Despite being a Formula 1 fan, or at least enough to choose its company on a rainy Sunday afternoon, I had not heard of Ayrton and the tragedy that ended his life before this film screeched its way into cinemas in 2010. However doing a small bit of research and discovering these sorrowing facts before viewing the film had no effect on its potency.

Put together using a mixture of Formula 1 behind the scenes/racing footage and home videos, it shows the beginnings of Ayrton’s career as a single-seat karting champion after his move to the UK in 1981, his progression into F1 with Lotus with whom he gained his first podium position (second place) at the Monaco Grand Prix 1984, his transfer to the McLaren team in 1988 and his relationship with both the politics of the sport and his McLaren teammate, Alain Prost.

senna-prost

The film is made to feel very much like a race. Much like commentators, the friends and family who are interviewed for the film are only ever heard not seen, and the dramatic fast-paced edits add to the intensity of a portrayal of a life full of drama. The racing footage is used skillfully and the back-stage images speak for themselves in terms of watching a man’s career being controlled by others and jeopardized by his reluctance to become involved in the sports politics.

It is easy to assign substantial relevance to some footage when we look at it in hindsight, such as Senna’s facial expressions on the day of the fatal race and his sisters proclamation that he read scripture from the Bible that morning which said he would ‘meet God’, but really all it comes down to being an eerie, all be it extremely eerie, coincidence as the footage simply aligns itself nicely with the subject matter.

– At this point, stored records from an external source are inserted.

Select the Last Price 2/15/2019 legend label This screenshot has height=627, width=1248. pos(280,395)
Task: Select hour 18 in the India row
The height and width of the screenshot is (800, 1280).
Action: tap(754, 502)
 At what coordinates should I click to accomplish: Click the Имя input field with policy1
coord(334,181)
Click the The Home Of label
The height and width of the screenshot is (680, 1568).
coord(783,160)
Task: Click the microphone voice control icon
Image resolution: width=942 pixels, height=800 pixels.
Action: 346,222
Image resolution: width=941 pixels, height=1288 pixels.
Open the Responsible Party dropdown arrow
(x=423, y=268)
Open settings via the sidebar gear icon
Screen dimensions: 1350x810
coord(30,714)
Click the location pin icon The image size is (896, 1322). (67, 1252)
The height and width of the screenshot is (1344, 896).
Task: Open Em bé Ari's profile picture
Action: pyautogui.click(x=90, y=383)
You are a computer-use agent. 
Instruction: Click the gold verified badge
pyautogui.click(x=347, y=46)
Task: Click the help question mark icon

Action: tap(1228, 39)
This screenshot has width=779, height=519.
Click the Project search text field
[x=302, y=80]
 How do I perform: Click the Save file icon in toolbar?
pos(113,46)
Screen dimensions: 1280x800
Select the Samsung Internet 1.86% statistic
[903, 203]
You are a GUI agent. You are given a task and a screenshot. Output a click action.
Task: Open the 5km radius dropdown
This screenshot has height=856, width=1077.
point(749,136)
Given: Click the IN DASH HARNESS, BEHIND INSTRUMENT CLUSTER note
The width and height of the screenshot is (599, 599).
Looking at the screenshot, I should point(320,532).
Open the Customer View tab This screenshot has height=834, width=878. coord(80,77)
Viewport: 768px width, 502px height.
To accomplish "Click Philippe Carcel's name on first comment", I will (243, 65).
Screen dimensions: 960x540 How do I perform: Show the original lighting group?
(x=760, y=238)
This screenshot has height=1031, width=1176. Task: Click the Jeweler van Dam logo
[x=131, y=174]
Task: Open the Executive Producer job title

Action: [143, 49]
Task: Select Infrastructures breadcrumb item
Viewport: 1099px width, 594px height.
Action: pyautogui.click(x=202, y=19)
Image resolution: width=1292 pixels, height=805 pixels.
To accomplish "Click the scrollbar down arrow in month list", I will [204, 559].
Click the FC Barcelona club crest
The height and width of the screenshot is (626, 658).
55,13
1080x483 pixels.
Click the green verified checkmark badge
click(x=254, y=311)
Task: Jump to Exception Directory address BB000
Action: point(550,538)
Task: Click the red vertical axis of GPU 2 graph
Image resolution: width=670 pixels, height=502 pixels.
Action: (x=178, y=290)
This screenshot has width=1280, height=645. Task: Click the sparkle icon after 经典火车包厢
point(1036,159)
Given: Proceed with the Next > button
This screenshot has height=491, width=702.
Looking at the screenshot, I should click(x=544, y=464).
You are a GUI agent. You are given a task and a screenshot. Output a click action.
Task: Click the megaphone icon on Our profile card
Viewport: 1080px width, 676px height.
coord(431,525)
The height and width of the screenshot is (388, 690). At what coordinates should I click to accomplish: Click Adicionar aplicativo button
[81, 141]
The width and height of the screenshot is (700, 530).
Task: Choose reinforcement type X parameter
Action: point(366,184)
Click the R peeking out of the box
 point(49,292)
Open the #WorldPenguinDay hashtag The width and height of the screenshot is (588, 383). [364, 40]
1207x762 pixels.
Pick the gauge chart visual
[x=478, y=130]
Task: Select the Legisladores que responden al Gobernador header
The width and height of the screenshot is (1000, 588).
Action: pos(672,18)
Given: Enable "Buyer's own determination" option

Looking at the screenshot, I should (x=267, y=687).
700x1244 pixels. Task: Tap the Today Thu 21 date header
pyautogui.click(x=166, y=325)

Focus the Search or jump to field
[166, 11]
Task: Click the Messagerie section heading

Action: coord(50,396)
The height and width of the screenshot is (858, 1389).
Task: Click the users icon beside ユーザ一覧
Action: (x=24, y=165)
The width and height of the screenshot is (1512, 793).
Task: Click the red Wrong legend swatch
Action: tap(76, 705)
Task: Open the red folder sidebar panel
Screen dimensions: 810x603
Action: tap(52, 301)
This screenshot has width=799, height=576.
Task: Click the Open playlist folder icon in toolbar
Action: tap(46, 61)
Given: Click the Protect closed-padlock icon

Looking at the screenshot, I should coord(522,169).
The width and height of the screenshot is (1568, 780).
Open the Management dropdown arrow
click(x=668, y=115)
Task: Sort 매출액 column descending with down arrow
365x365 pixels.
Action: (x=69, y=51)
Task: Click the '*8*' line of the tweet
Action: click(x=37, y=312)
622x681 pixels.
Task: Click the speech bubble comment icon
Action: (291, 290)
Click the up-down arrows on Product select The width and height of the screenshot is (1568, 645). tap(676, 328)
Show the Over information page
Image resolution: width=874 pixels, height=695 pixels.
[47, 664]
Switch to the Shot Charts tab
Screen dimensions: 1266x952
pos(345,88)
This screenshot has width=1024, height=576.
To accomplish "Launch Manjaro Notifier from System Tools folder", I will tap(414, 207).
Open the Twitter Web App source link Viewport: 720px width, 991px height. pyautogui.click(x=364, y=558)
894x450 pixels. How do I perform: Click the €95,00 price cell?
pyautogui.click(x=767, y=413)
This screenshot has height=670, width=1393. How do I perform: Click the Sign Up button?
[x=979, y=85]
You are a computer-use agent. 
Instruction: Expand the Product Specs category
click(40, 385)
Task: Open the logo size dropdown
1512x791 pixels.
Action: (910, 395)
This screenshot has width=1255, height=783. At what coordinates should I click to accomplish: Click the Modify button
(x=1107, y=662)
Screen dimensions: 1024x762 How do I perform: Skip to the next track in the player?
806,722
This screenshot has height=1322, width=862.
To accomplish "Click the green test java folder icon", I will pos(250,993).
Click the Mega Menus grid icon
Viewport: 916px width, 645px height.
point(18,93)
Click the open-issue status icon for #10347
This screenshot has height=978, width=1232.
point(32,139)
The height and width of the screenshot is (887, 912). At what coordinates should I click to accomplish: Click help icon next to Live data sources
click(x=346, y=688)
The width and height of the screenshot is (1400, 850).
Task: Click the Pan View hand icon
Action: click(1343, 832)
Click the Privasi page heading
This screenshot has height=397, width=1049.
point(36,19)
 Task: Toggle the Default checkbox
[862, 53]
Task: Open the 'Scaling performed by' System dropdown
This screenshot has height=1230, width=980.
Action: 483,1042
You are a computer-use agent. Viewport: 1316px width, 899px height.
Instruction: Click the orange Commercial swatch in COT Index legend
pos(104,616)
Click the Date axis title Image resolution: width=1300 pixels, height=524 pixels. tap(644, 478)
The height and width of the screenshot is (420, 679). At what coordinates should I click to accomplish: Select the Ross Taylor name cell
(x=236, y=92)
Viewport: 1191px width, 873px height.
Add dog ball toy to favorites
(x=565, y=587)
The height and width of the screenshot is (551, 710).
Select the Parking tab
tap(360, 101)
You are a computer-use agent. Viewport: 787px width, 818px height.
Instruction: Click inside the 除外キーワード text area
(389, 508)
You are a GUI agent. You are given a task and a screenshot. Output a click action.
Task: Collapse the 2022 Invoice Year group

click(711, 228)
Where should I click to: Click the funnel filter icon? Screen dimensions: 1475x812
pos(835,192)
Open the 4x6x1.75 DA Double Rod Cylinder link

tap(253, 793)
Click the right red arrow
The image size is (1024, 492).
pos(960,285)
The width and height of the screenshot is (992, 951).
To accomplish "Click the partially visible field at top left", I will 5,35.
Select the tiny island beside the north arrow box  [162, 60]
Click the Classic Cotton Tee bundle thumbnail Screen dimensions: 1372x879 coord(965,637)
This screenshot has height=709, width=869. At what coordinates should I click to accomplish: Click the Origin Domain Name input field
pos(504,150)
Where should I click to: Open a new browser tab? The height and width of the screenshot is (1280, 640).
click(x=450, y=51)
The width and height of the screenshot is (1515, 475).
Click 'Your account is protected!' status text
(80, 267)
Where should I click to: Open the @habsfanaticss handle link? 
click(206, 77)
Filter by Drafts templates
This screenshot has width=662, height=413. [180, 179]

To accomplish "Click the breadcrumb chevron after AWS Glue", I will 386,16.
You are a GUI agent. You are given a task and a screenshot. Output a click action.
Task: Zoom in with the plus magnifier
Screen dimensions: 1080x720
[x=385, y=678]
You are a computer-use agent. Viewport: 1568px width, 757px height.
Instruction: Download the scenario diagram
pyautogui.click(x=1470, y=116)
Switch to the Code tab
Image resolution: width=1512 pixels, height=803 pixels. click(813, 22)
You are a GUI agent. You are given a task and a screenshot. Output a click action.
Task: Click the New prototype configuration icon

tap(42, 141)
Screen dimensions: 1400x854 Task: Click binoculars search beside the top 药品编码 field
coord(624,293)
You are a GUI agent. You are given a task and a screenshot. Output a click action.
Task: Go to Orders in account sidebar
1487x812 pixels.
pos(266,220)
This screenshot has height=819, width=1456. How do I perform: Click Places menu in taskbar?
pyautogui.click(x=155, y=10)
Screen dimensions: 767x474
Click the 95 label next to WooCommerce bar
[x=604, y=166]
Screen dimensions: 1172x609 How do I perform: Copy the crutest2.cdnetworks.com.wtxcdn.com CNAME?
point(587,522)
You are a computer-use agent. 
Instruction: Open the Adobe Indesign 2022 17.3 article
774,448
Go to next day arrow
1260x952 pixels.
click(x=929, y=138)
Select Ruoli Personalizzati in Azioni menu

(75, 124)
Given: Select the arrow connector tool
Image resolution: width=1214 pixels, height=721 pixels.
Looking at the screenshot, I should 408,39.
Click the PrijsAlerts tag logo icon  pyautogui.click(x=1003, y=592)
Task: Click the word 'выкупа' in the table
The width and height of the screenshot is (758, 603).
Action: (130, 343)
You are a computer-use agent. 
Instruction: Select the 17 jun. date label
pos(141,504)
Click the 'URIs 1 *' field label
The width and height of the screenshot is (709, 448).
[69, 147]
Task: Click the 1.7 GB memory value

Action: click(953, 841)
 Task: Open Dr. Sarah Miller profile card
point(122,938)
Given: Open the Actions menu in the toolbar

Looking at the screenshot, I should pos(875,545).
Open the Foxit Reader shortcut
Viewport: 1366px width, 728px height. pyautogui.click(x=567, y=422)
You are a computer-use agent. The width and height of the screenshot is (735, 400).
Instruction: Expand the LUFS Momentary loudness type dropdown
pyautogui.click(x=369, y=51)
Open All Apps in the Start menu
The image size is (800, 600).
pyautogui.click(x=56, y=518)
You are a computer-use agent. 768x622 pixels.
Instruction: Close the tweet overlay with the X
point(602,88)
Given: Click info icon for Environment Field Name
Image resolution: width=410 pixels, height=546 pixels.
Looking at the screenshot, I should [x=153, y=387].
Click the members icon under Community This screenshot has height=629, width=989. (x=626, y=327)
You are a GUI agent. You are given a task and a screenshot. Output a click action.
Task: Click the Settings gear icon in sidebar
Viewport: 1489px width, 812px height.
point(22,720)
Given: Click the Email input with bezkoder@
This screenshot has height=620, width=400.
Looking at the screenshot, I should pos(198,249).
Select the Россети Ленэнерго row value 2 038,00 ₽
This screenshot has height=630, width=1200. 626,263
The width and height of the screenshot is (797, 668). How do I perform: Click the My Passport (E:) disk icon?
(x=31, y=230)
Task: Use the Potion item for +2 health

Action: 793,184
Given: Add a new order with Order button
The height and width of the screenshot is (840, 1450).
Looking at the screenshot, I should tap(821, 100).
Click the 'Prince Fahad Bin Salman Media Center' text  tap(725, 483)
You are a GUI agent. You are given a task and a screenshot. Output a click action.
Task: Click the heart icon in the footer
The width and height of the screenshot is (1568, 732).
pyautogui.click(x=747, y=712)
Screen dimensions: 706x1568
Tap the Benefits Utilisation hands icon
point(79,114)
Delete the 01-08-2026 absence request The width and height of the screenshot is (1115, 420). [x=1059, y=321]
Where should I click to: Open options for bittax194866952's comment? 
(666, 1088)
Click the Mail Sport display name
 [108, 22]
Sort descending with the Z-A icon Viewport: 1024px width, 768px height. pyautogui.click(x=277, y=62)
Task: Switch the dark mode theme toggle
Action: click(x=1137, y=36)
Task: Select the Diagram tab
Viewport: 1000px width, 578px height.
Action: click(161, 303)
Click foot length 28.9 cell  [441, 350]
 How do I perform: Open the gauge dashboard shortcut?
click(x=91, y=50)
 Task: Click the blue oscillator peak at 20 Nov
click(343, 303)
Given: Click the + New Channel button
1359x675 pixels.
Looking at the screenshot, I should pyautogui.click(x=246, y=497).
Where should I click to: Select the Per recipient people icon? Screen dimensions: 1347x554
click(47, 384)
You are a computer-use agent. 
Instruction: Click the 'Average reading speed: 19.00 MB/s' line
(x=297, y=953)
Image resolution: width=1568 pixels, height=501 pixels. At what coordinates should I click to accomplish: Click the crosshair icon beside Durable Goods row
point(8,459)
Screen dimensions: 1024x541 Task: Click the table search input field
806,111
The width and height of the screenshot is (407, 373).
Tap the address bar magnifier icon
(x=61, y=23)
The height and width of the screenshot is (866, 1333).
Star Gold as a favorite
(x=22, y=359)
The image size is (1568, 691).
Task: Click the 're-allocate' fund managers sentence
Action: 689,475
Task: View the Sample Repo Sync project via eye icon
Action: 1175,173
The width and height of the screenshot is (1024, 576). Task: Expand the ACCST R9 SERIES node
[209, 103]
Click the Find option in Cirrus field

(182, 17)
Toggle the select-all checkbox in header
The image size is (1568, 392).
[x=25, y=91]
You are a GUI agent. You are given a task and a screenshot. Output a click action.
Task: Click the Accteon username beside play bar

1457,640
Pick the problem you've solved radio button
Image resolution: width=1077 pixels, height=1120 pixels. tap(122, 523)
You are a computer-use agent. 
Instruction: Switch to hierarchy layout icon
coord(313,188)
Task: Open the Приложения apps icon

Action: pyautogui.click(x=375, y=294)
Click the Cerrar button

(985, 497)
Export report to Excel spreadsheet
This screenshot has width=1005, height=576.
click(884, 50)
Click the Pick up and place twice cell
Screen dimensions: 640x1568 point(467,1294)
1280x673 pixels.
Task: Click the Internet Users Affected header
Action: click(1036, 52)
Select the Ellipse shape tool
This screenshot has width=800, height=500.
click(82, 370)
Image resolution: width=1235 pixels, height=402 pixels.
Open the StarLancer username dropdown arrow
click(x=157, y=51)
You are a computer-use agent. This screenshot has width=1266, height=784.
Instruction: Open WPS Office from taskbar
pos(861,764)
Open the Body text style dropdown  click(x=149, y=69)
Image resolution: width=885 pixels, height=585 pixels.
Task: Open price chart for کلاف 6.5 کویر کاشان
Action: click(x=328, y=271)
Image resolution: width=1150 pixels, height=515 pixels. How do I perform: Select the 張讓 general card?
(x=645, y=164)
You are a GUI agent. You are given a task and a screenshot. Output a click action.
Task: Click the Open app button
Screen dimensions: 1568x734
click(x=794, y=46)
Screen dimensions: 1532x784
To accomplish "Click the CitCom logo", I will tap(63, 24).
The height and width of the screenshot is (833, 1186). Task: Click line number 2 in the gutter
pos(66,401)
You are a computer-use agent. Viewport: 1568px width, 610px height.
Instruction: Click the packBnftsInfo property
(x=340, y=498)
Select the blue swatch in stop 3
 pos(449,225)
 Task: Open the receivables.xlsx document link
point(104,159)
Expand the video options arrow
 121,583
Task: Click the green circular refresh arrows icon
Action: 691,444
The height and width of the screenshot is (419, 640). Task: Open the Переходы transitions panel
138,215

So much seemed to be against Ayrton Senna but much like his home country of Brazil which faced huge poverty and civil uprising throughout his career, he never gave up the fight. In the face of adversity, of politics and of possible impending death, he raced on. The film celebrates the life of a man who touched an entire generation and who’s legacy continues through a foundation set up by his sister Viviane Senna aiming to provide young children and teenagers the skills to develop their full potential as people and future professionals (interestingly now partly advised by Alain Prost). After his death in ’94 serious safety advancements have been made in Formula 1, including improved crash barriers and major cuts to engine powers, and as the film states in its ending titles, there have been no fatalities in the sport since that year.

ayrton-senna-1

Whether you are a Formula 1 fan or not, this film is not to be missed. Senna remains an inspiration long after his death and Kapadia’s film is by far the most perfectly crafted documentary I have seen thus far.

Forever Young. Forever Fast. Forever Champion.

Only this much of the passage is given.